The funny thing about a baby countdown is that we don’t know how many days we have left to count. This could be day 13…. but then it could be day 20….or day 2. The anticipation is definitely keeping us on the edge of our seats.
When I did the Wedding Countdown last July/August, I knew exactly what needed to be done and when. The shopping, the pedicures, the cake pops, the decorations, the hair appointments, were all scheduled to run like clockwork. The lists were made and we checked everything off in proper order so that when the big day came, we were polished, dipped and decorated.
Waiting for a baby to come is a whole different ballgame. This time Little Mister is calling the shots and the suspense is definitely building. Every time the phone rings, my heart beats a little faster. I wonder if I’ve spent enough time preparing ahead so I can be gone for awhile. I keep trying to imagine what he will look like. I carry on all my usual work and home responsibilities, but always in the back of my mind is the lingering thought, “Is this the day? Will he come today?”

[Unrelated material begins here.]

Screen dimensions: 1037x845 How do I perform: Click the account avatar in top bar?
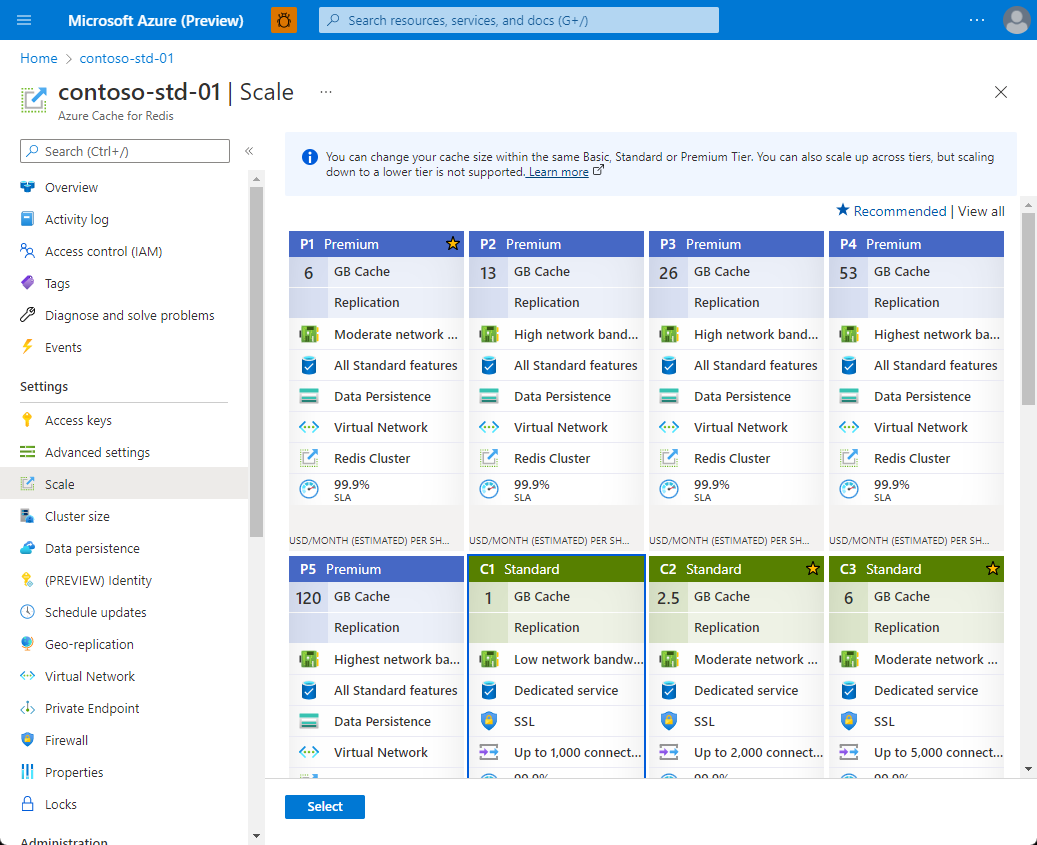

As these precious days of waiting to become a grandma go by, I can’t help but think about another “coming” that I should be anticipating. Someday the Son of God will return, but only the Father knows the time. Does my heart beat faster at the thought? Am I preparing for that day? Can I even begin to imagine what He will look like? Do I ever wake up in the morning and say, “Could this be the day?”
Come, Lord Jesus. And come little grandson of mine.